## [Task brief]
Please rewrite the listing below, swapping every "Collapse" for "Hide" and leaving everything else unchanged.

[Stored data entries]
:::

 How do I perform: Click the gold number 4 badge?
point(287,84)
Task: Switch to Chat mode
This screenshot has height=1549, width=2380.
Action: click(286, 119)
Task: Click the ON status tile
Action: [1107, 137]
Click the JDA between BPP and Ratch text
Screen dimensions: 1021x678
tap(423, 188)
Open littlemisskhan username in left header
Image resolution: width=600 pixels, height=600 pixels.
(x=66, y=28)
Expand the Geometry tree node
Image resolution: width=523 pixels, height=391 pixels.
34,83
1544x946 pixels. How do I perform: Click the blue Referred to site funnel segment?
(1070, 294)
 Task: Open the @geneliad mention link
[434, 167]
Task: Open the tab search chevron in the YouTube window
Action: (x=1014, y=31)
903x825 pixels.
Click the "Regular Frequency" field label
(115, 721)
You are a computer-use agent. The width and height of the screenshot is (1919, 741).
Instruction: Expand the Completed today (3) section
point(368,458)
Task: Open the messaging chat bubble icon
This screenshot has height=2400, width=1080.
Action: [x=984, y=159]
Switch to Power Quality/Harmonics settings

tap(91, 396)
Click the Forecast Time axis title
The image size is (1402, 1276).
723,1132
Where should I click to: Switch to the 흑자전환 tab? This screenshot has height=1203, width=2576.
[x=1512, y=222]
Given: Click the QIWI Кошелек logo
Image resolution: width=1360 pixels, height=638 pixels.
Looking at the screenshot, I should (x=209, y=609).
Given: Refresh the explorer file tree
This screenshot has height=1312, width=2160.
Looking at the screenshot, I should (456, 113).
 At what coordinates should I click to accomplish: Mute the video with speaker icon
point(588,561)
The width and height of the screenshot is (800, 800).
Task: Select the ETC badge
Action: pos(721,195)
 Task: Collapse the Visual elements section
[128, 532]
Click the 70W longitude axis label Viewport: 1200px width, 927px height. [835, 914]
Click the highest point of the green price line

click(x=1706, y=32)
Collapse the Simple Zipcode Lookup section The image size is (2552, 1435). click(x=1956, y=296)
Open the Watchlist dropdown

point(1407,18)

:::

## [Response to the task]
 How do I perform: Click the gold number 4 badge?
point(287,84)
Task: Switch to Chat mode
This screenshot has height=1549, width=2380.
Action: click(286, 119)
Task: Click the ON status tile
Action: [1107, 137]
Click the JDA between BPP and Ratch text
Screen dimensions: 1021x678
tap(423, 188)
Open littlemisskhan username in left header
Image resolution: width=600 pixels, height=600 pixels.
(x=66, y=28)
Expand the Geometry tree node
Image resolution: width=523 pixels, height=391 pixels.
34,83
1544x946 pixels. How do I perform: Click the blue Referred to site funnel segment?
(1070, 294)
 Task: Open the @geneliad mention link
[434, 167]
Task: Open the tab search chevron in the YouTube window
Action: (x=1014, y=31)
903x825 pixels.
Click the "Regular Frequency" field label
(115, 721)
You are a computer-use agent. The width and height of the screenshot is (1919, 741).
Instruction: Expand the Completed today (3) section
point(368,458)
Task: Open the messaging chat bubble icon
This screenshot has height=2400, width=1080.
Action: [x=984, y=159]
Switch to Power Quality/Harmonics settings

tap(91, 396)
Click the Forecast Time axis title
The image size is (1402, 1276).
723,1132
Where should I click to: Switch to the 흑자전환 tab? This screenshot has height=1203, width=2576.
[x=1512, y=222]
Given: Click the QIWI Кошелек logo
Image resolution: width=1360 pixels, height=638 pixels.
Looking at the screenshot, I should (x=209, y=609).
Given: Refresh the explorer file tree
This screenshot has height=1312, width=2160.
Looking at the screenshot, I should (456, 113).
 At what coordinates should I click to accomplish: Mute the video with speaker icon
point(588,561)
The width and height of the screenshot is (800, 800).
Task: Select the ETC badge
Action: pos(721,195)
 Task: Hide the Visual elements section
[128, 532]
Click the 70W longitude axis label Viewport: 1200px width, 927px height. [835, 914]
Click the highest point of the green price line

click(x=1706, y=32)
Hide the Simple Zipcode Lookup section The image size is (2552, 1435). click(x=1956, y=296)
Open the Watchlist dropdown

point(1407,18)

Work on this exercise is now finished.